Shallow water reservoirs (mean depth <6 m) are dominant freshwater systems in the Rio Grande do Norte State and are more vulnerable to human impact on phytoplankton dynamics and inland fisheries of the State (Chellappa and Chellappa, 2004). The spatio-temporal distributions of major phytoplankton taxa were quantified to estimate the relative contribution to abundance, cyanobacterial bloom dynamics and chlorophyll biomass in the oligo-mesotrophic Cruzeta, RN reservoir during the annual cycle of 2004-2005. The results are discussed within the framework of shallow water freshwater ecosystems principle and to highlight how phytoplankton community structure, diversity and biomass respond to clear and turbid water conditions during the dry and wet cycles of semiarid climate (Bouvy et al., 2003).
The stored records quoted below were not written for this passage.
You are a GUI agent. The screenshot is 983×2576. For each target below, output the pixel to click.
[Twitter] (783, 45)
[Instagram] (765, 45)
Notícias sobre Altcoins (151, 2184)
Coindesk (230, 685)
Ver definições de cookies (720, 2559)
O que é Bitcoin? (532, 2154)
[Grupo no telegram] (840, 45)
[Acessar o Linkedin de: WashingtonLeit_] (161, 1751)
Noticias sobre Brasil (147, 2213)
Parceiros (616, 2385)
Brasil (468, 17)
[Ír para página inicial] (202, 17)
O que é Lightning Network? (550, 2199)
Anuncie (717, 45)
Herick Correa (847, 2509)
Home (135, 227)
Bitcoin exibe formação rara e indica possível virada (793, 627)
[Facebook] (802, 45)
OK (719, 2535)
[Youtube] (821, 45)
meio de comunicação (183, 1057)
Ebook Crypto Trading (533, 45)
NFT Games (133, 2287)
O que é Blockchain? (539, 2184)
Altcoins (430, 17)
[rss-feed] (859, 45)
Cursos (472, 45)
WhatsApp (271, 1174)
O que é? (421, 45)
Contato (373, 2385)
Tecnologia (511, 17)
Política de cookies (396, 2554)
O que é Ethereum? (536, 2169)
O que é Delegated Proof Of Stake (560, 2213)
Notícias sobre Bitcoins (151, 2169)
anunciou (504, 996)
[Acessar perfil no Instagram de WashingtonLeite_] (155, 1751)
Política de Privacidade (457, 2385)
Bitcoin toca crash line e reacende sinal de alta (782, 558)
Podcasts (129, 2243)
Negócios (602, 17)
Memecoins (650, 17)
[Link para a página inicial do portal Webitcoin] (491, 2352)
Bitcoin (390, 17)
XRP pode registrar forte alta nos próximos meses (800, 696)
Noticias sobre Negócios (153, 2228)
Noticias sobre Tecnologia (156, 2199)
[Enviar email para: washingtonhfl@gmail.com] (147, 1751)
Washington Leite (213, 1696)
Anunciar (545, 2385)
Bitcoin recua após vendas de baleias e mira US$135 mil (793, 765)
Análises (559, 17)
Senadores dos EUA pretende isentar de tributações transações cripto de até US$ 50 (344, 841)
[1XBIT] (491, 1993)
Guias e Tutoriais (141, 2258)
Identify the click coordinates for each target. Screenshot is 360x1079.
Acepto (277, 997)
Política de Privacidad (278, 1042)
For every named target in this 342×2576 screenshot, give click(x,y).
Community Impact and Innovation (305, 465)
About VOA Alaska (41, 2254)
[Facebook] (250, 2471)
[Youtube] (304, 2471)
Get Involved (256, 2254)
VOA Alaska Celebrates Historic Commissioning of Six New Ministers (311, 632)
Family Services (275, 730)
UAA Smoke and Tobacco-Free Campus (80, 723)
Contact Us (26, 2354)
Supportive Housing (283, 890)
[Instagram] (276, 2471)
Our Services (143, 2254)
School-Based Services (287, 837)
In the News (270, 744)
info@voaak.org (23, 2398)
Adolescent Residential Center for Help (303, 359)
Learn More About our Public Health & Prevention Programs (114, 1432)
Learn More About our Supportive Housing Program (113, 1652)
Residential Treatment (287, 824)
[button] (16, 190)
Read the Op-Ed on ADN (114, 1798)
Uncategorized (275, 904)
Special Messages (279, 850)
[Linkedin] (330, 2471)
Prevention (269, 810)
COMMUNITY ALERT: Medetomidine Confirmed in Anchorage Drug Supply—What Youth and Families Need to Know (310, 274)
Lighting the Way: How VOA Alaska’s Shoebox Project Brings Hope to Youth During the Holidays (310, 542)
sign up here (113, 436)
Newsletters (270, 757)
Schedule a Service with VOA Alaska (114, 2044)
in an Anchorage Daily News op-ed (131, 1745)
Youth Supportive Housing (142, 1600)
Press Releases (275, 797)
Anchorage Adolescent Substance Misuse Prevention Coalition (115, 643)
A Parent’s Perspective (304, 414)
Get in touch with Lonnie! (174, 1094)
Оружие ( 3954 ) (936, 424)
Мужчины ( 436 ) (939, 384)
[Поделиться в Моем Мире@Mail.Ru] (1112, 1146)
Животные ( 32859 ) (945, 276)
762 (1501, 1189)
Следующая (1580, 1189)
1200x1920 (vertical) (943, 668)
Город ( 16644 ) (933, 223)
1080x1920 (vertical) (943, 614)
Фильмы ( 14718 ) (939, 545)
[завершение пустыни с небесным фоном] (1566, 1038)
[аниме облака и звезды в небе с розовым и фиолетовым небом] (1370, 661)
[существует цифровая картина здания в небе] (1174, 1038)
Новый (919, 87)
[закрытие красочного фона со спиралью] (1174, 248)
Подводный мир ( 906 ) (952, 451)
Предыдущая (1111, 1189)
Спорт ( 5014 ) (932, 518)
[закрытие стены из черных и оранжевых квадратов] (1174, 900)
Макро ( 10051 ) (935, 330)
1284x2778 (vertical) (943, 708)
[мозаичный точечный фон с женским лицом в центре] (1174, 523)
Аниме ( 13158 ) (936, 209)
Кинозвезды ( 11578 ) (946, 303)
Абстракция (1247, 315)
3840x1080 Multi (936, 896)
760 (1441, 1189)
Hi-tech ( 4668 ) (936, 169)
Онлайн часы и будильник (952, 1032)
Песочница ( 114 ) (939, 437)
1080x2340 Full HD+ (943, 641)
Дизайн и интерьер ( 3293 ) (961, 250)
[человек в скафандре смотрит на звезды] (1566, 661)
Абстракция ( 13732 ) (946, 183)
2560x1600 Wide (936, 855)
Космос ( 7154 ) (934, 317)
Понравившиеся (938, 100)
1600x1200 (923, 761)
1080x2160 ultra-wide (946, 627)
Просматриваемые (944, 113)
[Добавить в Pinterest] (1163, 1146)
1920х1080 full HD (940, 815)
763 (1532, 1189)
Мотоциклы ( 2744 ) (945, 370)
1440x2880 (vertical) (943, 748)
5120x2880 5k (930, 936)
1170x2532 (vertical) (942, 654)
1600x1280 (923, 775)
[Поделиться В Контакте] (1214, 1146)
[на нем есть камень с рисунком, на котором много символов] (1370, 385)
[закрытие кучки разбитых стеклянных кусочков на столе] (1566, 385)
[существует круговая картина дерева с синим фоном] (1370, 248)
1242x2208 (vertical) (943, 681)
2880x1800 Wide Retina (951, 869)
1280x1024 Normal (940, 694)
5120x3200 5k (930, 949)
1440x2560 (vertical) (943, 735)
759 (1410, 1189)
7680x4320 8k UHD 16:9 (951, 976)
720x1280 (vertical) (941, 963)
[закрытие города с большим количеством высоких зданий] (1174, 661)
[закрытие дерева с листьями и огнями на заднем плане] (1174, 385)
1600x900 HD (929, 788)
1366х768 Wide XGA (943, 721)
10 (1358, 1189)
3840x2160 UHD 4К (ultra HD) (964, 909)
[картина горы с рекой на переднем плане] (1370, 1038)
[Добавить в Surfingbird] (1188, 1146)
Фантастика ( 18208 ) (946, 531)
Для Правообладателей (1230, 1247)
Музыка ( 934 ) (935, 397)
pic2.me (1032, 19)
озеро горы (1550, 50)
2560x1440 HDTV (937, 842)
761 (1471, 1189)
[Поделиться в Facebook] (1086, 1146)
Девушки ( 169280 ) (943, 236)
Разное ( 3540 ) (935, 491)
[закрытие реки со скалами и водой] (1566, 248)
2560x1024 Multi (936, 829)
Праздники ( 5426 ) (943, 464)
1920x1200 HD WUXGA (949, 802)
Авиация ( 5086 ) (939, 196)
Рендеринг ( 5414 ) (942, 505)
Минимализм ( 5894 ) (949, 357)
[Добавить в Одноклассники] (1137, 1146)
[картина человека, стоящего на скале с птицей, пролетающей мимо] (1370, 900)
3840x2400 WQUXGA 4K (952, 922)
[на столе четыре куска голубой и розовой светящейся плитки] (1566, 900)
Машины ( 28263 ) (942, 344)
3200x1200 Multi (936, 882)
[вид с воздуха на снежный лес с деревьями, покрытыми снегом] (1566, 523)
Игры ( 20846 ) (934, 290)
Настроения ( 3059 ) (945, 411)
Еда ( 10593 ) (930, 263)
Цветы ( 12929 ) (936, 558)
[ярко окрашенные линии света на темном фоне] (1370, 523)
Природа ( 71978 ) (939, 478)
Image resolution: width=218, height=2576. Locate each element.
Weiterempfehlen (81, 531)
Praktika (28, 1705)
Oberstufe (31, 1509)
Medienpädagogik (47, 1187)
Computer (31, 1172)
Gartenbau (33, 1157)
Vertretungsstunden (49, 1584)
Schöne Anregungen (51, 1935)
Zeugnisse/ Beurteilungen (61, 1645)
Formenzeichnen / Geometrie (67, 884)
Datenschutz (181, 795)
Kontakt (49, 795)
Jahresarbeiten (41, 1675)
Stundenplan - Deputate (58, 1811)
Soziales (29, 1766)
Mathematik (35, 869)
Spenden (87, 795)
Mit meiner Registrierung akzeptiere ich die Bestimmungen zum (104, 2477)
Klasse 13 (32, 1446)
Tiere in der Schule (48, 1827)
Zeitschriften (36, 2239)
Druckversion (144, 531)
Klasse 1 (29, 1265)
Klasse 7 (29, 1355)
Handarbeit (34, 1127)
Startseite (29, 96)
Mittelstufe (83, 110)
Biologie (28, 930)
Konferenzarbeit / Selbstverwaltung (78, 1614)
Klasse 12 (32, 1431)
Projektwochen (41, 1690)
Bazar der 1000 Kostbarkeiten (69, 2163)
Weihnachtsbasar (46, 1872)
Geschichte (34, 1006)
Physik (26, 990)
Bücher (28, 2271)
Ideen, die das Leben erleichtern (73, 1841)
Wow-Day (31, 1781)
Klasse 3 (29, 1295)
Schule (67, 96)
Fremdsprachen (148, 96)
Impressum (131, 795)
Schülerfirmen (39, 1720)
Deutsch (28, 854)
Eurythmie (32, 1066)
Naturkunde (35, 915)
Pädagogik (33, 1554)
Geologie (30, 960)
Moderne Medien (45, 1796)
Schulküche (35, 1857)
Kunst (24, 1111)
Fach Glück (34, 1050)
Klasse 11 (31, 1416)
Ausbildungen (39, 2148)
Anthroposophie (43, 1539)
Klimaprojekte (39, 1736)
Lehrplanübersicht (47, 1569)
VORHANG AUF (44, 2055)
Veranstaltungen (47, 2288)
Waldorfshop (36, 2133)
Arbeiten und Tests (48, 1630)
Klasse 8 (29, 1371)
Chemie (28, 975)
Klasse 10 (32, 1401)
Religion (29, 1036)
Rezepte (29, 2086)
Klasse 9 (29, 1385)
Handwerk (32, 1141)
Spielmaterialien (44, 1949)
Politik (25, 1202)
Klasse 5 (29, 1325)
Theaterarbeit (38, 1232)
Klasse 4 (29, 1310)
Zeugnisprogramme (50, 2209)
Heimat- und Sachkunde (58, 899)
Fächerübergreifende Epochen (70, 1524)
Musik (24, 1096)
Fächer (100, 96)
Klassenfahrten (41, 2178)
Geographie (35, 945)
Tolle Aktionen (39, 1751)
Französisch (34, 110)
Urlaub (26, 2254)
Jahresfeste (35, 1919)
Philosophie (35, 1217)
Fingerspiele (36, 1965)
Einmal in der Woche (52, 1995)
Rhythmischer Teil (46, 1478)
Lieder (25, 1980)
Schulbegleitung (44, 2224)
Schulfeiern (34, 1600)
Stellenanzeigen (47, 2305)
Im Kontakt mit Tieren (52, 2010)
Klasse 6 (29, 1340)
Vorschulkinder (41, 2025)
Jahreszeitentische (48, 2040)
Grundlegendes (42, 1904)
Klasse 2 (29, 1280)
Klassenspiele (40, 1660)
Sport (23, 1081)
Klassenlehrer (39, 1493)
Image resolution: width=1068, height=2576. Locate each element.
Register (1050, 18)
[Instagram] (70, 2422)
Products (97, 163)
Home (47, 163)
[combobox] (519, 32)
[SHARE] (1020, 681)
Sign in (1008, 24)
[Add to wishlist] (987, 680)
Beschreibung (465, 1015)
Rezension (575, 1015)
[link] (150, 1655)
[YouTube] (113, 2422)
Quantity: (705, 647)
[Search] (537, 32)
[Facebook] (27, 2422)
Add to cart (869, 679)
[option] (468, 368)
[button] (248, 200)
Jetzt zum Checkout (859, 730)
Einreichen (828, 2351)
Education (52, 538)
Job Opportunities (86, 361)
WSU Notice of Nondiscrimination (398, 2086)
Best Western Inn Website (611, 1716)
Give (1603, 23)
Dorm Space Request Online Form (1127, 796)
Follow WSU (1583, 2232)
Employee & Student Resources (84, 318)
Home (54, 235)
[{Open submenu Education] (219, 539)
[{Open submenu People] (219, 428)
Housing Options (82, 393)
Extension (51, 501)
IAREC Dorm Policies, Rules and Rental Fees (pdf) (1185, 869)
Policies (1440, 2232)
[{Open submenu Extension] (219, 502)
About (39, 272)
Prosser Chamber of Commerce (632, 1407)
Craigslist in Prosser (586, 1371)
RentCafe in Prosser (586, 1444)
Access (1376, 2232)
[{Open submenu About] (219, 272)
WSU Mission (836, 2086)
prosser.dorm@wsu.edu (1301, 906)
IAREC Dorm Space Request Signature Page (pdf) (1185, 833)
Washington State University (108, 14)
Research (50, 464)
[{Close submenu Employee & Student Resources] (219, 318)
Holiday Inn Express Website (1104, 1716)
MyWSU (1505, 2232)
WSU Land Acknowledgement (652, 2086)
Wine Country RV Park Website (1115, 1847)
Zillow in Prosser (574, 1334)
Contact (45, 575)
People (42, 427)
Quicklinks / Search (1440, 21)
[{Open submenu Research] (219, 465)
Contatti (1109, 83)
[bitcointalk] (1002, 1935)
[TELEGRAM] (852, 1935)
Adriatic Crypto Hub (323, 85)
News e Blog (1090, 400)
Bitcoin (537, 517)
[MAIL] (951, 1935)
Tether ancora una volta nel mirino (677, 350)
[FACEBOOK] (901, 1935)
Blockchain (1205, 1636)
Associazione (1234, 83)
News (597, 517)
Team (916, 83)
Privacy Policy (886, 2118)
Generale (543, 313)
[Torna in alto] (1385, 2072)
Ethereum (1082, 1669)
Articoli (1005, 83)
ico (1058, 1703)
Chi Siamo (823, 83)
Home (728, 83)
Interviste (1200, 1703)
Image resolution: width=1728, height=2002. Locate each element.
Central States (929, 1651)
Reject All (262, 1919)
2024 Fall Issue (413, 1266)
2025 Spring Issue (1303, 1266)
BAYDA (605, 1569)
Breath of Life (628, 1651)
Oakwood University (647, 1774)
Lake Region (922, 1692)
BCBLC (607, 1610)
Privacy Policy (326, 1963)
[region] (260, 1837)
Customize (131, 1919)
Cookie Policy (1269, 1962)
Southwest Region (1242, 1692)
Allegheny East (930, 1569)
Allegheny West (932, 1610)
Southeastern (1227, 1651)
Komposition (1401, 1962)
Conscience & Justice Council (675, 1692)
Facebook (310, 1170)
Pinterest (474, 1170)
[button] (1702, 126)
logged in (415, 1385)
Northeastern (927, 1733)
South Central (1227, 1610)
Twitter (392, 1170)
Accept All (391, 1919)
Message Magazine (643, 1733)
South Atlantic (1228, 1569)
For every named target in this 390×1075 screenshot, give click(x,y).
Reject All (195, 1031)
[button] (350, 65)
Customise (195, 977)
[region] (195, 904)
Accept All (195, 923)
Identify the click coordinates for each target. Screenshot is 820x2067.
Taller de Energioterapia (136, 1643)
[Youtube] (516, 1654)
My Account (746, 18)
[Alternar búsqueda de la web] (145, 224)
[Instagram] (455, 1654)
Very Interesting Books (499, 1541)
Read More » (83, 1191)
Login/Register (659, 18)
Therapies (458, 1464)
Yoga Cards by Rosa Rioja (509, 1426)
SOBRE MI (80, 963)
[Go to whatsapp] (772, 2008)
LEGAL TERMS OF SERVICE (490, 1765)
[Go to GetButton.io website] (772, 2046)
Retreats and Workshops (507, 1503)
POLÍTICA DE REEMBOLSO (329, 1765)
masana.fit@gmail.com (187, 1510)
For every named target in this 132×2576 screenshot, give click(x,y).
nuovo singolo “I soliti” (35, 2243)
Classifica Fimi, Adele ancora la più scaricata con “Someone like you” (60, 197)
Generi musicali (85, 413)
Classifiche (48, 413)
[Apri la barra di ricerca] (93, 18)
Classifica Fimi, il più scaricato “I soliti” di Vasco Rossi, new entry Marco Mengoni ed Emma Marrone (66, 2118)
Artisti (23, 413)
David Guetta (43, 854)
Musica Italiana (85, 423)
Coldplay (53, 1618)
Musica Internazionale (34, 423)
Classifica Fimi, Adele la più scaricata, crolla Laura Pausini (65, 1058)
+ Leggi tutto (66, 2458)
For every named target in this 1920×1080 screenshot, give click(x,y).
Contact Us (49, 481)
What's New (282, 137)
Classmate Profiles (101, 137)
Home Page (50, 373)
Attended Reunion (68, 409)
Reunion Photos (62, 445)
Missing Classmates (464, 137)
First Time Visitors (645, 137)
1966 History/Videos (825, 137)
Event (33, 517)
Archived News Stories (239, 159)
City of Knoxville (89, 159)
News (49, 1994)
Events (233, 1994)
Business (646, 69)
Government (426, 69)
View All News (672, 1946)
Depth influences sinking loss of phytoplankton and its suspension to surface layer in deep water reservoirs and lakes, while the pronounced effect experienced by phytoplankton under light regime in shallow waters is because of the light attenuation coefficient of the mixed layer (Shaffer, 2004). The present study indicates that the mean depth was never more than 4 m throughout the study period, of mostly an isothermal characteristic with no marked stratification. The light regime experienced by the phytoplankton varied on a seasonal basis, with more light penetration in the dry than wet period and the chlorophyll biomass linearly linked to the light regime than to phytoplankton abundance. Such findings are similar to the results of the Parelhas, RN reservoir (Chellappa et al., 2006). The polymictic nature of semiarid reservoirs where elevated daytime and low nighttime temperatures characterize the diurnal cycle, favor important convective movements in the mixing of the water column and the consequent rise of nutrients to the water surface (Bouvy et al., 1999; Chellappa and Costa, 2003). The earlier study of Barbosa and Tundisi (1980) registered such phenomena in other shallow water lakes in Brazil and they considered it as an efficient mechanism of the recycling process in tropical waters and consequently improved primary production. The results of nutrient values found in the present study is akin to the research performed by the earlier studies of Chellappa and Chellappa (2004) for the Rio Grande do Norte State, in which the data on surface and bottom concentrations of phosphorous were generally similar, with the exception of September, when phosphorous concentration at the bottom was much greater than that at the surface.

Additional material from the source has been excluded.